Basketball, soccer, baseball, softball, he loved them all. As a teenager, he served as a batboy for a high school baseball team and would stand in the dugout teaching the players sign language. As an adult, he taught children how to play basketball in a summer recreation program.
Billy raised his daughter Sandra with his wife Kristina. According to Brackett’s father, Billy would take his daughter on fishing trips, and the two formed a close connection through the activity.
“The attention span of a 2½-year-old isn’t great, and if she got a fish, she didn’t want to touch it. But he was teaching her, and she was paying attention,” his father said.
“That’s the way he was,” he said. “If it was your kid, he’d be doing the same thing.”
On Brackett’s Facebook page he described himself as, “The Silent Giant.”
“He was just a gentle person. He was big and rugged and I guess maybe that’s why all the little kids loved him,” his father said. “They swarmed to a bigger person. Maybe they thought, ‘He’ll be our protector.’”
Brackett was a member of the deaf community in Lewiston.

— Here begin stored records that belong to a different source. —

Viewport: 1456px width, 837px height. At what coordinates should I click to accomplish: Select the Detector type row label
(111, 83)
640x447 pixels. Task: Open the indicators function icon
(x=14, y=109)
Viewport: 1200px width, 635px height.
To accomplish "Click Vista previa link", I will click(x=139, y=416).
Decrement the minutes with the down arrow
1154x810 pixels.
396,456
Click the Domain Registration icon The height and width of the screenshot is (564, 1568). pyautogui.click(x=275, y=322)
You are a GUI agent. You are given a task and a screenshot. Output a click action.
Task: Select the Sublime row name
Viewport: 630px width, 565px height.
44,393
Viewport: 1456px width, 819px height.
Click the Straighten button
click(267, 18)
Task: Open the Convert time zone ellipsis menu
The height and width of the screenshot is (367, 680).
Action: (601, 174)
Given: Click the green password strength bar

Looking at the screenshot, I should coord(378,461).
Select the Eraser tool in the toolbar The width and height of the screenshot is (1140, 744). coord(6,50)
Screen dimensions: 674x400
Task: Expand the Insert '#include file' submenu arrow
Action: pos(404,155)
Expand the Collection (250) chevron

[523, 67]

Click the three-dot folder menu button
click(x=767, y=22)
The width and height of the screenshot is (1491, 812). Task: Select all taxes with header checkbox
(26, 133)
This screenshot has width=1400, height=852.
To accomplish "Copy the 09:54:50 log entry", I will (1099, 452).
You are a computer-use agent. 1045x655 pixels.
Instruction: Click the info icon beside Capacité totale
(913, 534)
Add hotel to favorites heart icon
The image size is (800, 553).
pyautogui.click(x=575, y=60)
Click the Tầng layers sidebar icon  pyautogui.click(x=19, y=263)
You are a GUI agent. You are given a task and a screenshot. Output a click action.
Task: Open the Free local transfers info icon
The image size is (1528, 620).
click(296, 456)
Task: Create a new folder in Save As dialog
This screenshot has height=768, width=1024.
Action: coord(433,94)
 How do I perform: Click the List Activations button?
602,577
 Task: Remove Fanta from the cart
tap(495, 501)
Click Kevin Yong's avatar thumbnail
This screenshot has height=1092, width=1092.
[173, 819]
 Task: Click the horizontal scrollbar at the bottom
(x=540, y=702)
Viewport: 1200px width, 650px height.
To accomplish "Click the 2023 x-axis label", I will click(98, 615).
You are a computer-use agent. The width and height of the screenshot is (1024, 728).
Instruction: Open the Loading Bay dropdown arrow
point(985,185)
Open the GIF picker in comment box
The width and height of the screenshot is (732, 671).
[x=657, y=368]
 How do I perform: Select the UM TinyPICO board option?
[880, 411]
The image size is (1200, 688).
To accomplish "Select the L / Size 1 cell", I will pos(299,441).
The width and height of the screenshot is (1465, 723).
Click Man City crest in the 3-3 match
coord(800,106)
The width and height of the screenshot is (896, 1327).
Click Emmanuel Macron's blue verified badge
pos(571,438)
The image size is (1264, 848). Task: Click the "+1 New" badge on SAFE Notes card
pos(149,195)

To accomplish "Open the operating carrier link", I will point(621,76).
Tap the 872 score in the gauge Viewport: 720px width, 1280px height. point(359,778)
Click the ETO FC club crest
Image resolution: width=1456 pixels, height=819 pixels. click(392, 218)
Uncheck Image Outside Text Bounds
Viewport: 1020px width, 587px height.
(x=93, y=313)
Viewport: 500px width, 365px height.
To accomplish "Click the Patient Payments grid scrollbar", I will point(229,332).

At Sunday's vigil, Kevin Bohlin, a Deaf community leader, signed Brackett's name along with the three other deaf Mainers who were killed. Bohlin demonstrated the ASL sign for “I love you” and asked mourners to repeat it to each other.
Visiting hours and a funeral were held at Brackett Funeral Home on Saturday, Nov. 4, for friends and family, with a graveside service at Pine Grove Cemetery in Brunswick that followed.
A celebration of life was scheduled to be held at 11 a.m. Sunday, Nov. 5, at the West Bath Fire House.